**** SOURCE MATERIAL

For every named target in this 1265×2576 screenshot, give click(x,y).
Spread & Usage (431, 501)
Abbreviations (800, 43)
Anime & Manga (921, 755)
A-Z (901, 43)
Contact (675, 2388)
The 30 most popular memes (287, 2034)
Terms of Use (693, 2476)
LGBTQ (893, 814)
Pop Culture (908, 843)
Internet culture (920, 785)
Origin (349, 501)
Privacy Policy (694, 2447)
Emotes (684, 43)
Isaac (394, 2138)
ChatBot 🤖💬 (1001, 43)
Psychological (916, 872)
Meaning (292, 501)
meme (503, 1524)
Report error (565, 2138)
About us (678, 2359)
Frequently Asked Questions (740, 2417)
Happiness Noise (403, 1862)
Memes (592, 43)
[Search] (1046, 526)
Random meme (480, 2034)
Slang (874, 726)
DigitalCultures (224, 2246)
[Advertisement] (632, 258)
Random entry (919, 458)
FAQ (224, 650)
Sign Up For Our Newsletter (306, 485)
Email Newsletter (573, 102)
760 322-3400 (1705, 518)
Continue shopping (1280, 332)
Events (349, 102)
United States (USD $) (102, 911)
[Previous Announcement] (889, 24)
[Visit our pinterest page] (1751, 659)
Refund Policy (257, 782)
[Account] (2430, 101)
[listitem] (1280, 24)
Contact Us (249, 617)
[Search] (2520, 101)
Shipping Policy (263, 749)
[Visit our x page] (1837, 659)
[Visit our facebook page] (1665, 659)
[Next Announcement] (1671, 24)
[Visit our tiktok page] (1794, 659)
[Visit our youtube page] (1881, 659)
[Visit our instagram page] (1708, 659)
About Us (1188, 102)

********

### WHAT IS BEING ASKED
Copy out each line of the records above that includes "page".

### ANSWER SPACE
[Visit our pinterest page] (1751, 659)
[Visit our x page] (1837, 659)
[Visit our facebook page] (1665, 659)
[Visit our tiktok page] (1794, 659)
[Visit our youtube page] (1881, 659)
[Visit our instagram page] (1708, 659)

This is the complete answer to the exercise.